(ACTIONS TO TAKE):
1) List the three meals that the account of detention says had set times.
2) Rewrite everything from "We also had" down to "at that time." in the account of detention, replacing "kids" with "children".

** SELECTED EXTRACT follows **

We also had set times for breakfast, lunch, and dinner that were between one hour and an hour and a half, and that was the only time we could eat. If the kids couldn't make it at that time or were sleeping or they weren't hungry at that time, they just had to wait until the next meal. Some little kids would go to bed hungry because they couldn't eat at dinner time. At night, it was really hard because they would turn down the lights at 8 p.m. There was nothing else to do. We had to go to bed at that time.

After we were released, we were sent to the second place of detention, which is kind of "the dog pound," where they have cages. We were able to see a doctor then. But they only gave [my daughter] Tylenol. And then when we went a couple days later to the detention center, they took the medicine away and they told us that she was going to see another doctor then, who would give her something else.

[Later] when they told us that we were gonna be released from detention, after we passed our credible care interview, I was very happy. I thought that we were going be able to be free, and I had someone who — the person that had helped us to come to the country was going to welcome us to their home in North Carolina. But it was really hard. Even taking that step was really hard because we didn't have any money or any food. We just had enough to get on a bus to North Carolina, and it was a very long ride.

** End of SELECTED EXTRACT **
** DATASET follows **

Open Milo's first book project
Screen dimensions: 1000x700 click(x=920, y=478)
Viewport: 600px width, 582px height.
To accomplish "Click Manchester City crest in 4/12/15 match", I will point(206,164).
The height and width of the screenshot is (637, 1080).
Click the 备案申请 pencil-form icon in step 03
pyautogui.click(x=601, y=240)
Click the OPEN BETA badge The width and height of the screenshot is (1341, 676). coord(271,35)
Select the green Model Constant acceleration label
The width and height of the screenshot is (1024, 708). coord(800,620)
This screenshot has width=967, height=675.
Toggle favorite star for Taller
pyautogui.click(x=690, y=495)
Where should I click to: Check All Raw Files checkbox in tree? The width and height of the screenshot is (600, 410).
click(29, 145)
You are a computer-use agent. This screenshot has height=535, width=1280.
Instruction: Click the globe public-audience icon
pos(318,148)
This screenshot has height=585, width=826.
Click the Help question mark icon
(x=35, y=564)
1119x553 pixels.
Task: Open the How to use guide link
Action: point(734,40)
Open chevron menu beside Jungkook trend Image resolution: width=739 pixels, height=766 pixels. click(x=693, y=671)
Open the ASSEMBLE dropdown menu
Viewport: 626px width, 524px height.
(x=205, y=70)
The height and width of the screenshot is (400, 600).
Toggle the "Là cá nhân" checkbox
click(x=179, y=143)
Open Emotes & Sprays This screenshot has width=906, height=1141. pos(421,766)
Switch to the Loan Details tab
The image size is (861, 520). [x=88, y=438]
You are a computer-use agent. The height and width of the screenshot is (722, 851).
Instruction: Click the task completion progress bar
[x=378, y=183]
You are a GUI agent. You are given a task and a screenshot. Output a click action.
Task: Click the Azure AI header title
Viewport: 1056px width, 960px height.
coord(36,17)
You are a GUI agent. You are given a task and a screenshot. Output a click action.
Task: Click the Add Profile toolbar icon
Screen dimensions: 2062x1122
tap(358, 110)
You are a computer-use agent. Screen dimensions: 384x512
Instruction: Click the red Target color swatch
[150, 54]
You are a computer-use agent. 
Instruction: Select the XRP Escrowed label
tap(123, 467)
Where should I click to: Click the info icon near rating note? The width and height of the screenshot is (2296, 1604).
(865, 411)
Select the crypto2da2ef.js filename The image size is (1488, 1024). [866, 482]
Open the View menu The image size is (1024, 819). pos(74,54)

** End of DATASET **

(SOLUTIONS TO THE PROBLEMS):
1) breakfast, lunch, dinner

2)
We also had set times for breakfast, lunch, and dinner that were between one hour and an hour and a half, and that was the only time we could eat. If the children couldn't make it at that time or were sleeping or they weren't hungry at that time, they just had to wait until the next meal. Some little children would go to bed hungry because they couldn't eat at dinner time. At night, it was really hard because they would turn down the lights at 8 p.m. There was nothing else to do. We had to go to bed at that time.